━━━━━ FRAGMENTO SELECCIONADO ━━━━━
La larga manguera de los bomberos serpenteaba por el camino de entrada a la casa y parecía una gigantesca serpiente pitón lista para atacar. El ruido de las botas de los bomberos en la empapada alfombra de la sala era suficiente evidencia de que hubo un ataque. Se necesitarían semanas para eliminar los daños producidos por el agua, el calor y el humo del incendio matutino. La parte externa de la casa estaba intacta, pero mucho de su contenido necesitaría ser reemplazado.
Tintando me senté junto a Susana mientras nuestros esposos hablaban con los bomberos que estaban a punto de retirarse. La tenue niebla matutina se mezclaba con el humo que permanecía en los alrededores y me hacía pensar que todo había sido solamente una pesadilla.
-Sencillamente no lo puedo creer. No lo puedo creer.
El rostro tiznado de Susana tenía algunos surcos limpios que las lágrimas habían marcado.
Mis propias palabras se ahogaban en mi garganta. Sólo podía transmitirlas reforzando la presión de mi brazo alrededor de sus hombros. Ella comprendió mis palabras silenciosas.
Unos pocos días más tarde me detuve en la casa de Anita para devolverle un molde que me había prestado. No pasó mucho tiempo antes que la conversación se dirigiera hacia nuestros hijos y los desafíos que plantea la edificación del carácter de ellos. Las madres tienen ideales muy altos para sus hijos. Pero la frustración de Anita con su único hijo, de la misma edad que el mío, la animaba a querer devolver su título de madre. Hablamos acerca de las realizaciones y los fracasos, comparando nuestros recuerdos acerca de lo que funcionó aquí y de lo que no funcionó allá. Cuando estaba a punto de irme, sus lágrimas se habían secado, selladas con la promesa de que oraríamos más la una por la otra.
Hacía sólo 15 minutos que había llegado de la casa de Anita, cuando sonó mi teléfono. Al contestarlo oí un sollozo en el otro extremo de la línea. Lo había escuchado suficientes veces como para saber a quién pertenecía. Sara tenía un problema en su matrimonio, y yo había estado aplicando vendas emocionales. O no le estaban haciendo ningún bien o le gustaba mi manera de ponerlas.
━━━━━
### QUÉ HACER
Contesta estas preguntas con lo que dice el fragmento seleccionado de arriba:
1. ¿A qué se parecía la manguera de los bomberos que serpenteaba por el camino de entrada?
2. ¿Qué objeto se lleva de vuelta a la casa de Anita?
3. ¿Cuántos minutos habían pasado desde el regreso de la casa de Anita cuando sonó el teléfono?
━━━━━ DATOS PROPORCIONADOS ━━━━━
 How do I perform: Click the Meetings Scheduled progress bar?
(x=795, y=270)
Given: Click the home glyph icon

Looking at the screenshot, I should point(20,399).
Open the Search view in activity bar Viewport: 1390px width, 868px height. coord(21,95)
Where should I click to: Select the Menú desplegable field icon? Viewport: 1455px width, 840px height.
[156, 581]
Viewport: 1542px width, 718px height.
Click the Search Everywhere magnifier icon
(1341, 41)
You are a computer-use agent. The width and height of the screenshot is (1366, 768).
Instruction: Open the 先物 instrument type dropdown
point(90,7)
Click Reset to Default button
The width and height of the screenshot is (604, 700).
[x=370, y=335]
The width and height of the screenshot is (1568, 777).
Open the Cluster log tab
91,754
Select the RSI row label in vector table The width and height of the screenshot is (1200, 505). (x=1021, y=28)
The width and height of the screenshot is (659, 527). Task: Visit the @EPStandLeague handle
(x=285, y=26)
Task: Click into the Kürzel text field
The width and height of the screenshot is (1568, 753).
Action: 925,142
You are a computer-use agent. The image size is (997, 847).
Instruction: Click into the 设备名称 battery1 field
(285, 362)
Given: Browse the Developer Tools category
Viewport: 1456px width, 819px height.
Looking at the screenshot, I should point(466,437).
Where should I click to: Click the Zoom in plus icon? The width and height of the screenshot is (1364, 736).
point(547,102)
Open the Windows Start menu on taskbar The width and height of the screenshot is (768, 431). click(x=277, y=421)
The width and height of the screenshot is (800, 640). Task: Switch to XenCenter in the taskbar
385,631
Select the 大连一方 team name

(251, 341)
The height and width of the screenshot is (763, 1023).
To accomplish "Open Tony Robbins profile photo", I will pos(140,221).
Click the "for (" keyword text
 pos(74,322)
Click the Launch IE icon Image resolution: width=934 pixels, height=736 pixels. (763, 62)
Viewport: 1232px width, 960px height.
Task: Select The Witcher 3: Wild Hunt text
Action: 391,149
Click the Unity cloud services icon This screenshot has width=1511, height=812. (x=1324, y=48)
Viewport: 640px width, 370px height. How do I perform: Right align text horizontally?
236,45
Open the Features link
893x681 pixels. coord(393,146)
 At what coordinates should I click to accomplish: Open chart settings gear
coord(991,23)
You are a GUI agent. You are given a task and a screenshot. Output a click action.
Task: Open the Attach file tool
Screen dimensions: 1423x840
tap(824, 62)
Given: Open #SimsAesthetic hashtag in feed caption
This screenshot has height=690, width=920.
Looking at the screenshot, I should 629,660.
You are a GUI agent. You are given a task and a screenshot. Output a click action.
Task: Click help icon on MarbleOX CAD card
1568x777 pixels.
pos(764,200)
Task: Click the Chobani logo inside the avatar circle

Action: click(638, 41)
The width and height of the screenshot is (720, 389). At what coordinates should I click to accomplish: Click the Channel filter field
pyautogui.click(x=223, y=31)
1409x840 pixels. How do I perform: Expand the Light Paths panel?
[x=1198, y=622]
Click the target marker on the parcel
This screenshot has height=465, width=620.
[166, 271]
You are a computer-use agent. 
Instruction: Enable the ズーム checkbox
━━━━━
### RESPUESTA
1. A una gigantesca serpiente pitón lista para atacar.
2. Un molde que Anita había prestado.
3. Solo 15 minutos.